G. T. — Dans un document déjà paru, préparatoire aux Journées de l’ECF(1 ) il est question de l’institution comme lieu d’accueil du symptôme, lieu refuge, et base d’opération. Est-ce que cela vous fait écho ? Comment en faites-vous l’expérience ?
O. — Le symptôme est l’expression d’une souffrance. Le but n’est pas de le faire taire mais que l’enfant trouve sa solution pour qu’il soit plus acceptable socialement. Nous ne rééduquons pas les enfants.
G. — Nous ne comprenons pas toujours ce qui se passe, mais si nous refusons de l’accueillir, nous courons le risque de l’empêcher de s’exprimer. Les symptômes ont une fonction et nous devons nous interroger sur ce que cela vient dire pour chaque sujet.
O. — Les trouvailles viennent de l’enfant. Une enfant est passée par l’écriture pour traiter une part de son histoire, mais les mots étaient très crus. Nous l’avons accompagnée dans cette écriture, et elle est parvenue à voiler les mots et les images qui la traversaient. Son écrit a progressivement pris la forme d’un récit.

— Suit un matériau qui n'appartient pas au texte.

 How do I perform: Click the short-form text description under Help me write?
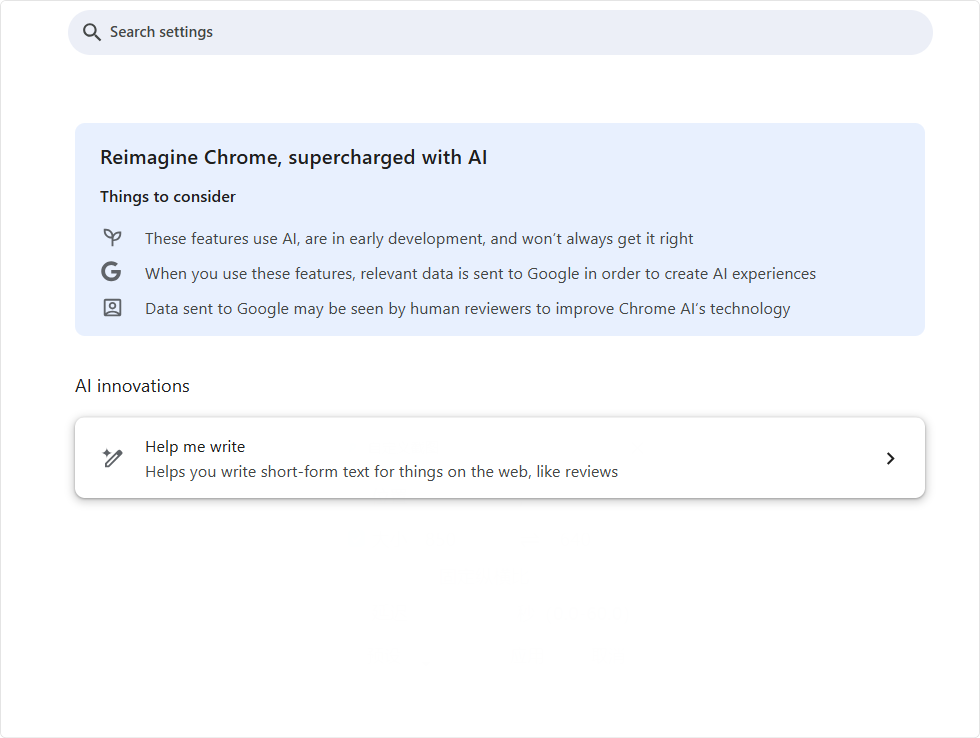[381, 471]
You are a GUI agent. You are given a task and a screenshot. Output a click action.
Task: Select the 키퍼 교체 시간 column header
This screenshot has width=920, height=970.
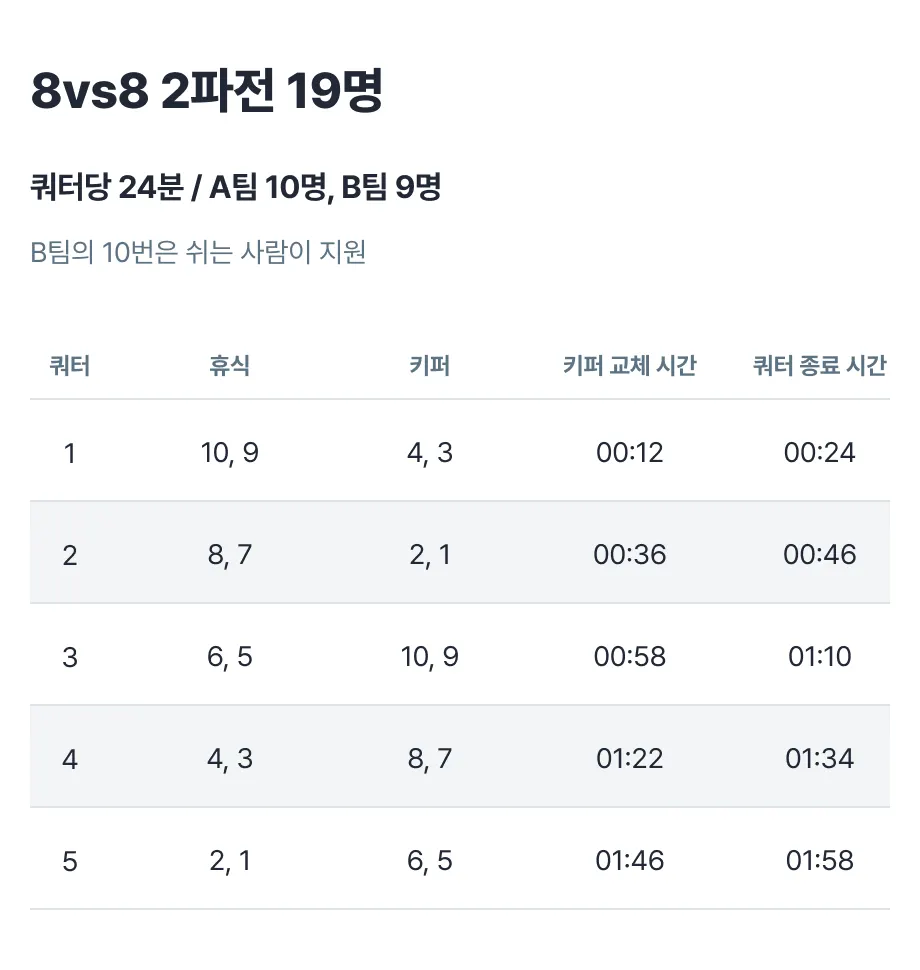coord(629,366)
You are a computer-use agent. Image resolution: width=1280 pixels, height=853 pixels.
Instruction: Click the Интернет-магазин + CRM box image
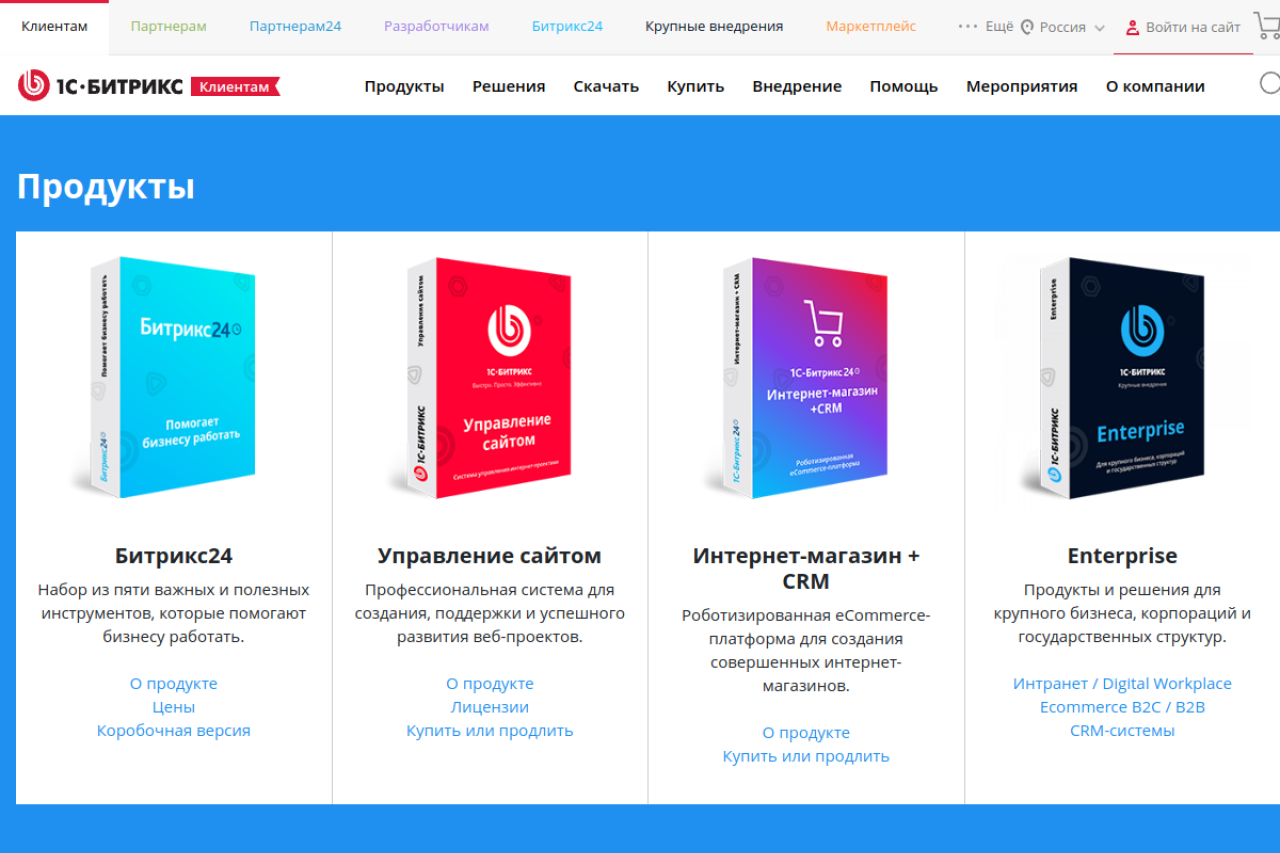pos(805,377)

G. — À la fin de son accueil, elle m’a demandé de lire et d’écrire quelques mots avec elle. Elle s’est appuyée sur chacun de nous, elle a introduit de l’autre. Son livre a été imprimé et relié au moment de son départ du service.
G. T. — Merci Ophélie et Gaël pour cet échange très intéressant. Rendez-vous aux Journées 52 !
1. Cf. Guilaumé G., Guivarch A., Le Bouëtté A., Michel-Spiesser M., Terrien G., « L’institution, un lieu, un lien », document de la Commission diffusion des J52.